TASK STATEMENT:
Would you retype, word for word, only the lines from the one holding "This screenshot has height=752, width=674." through the final line of the entries below, without the pictures?

GIVEN DATA:
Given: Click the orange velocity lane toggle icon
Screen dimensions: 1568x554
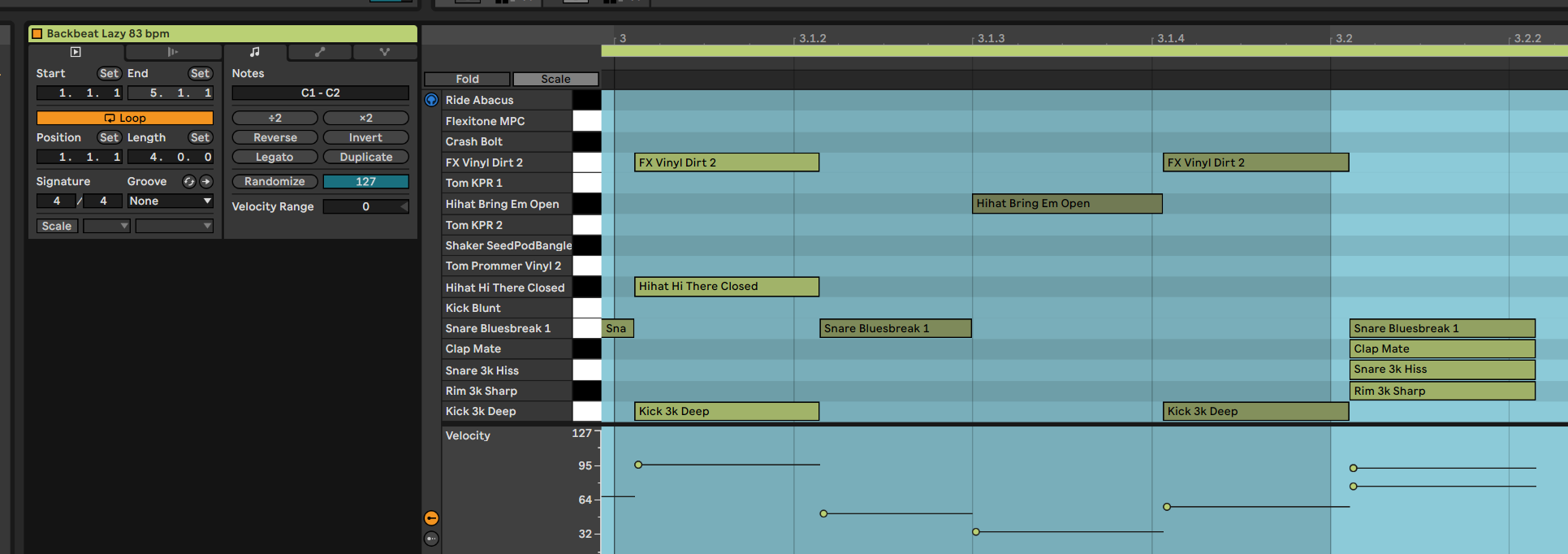Looking at the screenshot, I should pyautogui.click(x=431, y=518).
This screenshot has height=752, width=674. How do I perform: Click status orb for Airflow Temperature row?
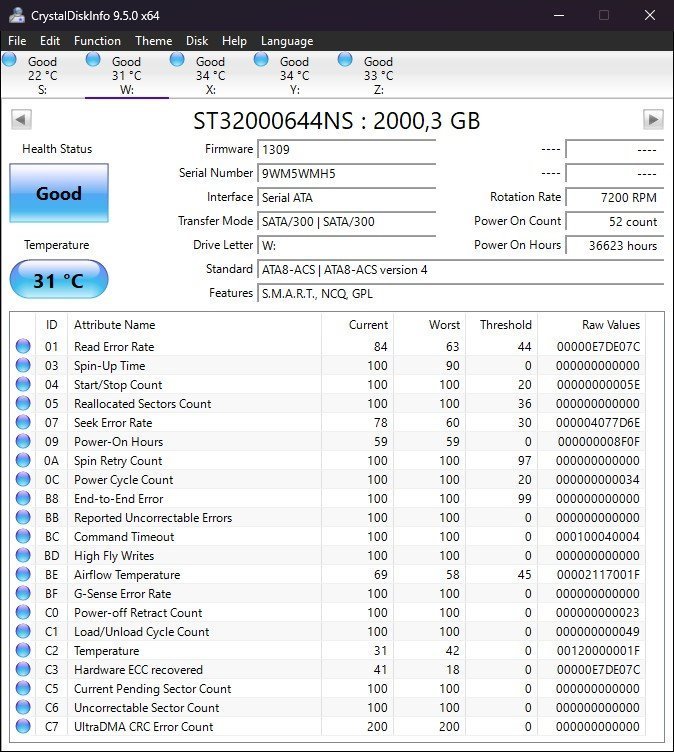(23, 575)
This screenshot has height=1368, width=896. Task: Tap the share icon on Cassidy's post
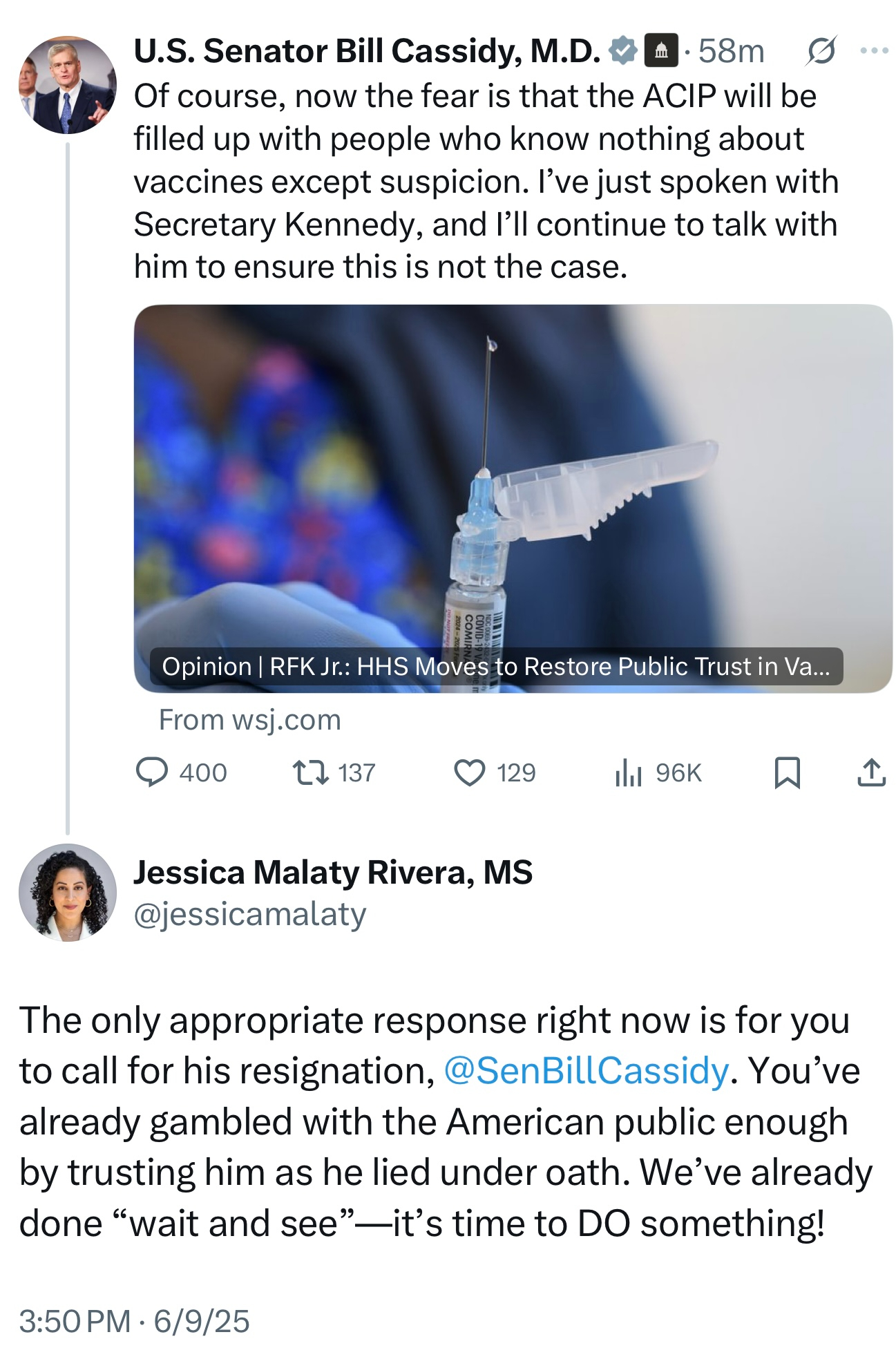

YOUR RESPONSE:
This screenshot has height=752, width=674. How do I perform: Click status orb for Airflow Temperature row?
(23, 575)
This screenshot has height=1368, width=896. Task: Tap the share icon on Cassidy's post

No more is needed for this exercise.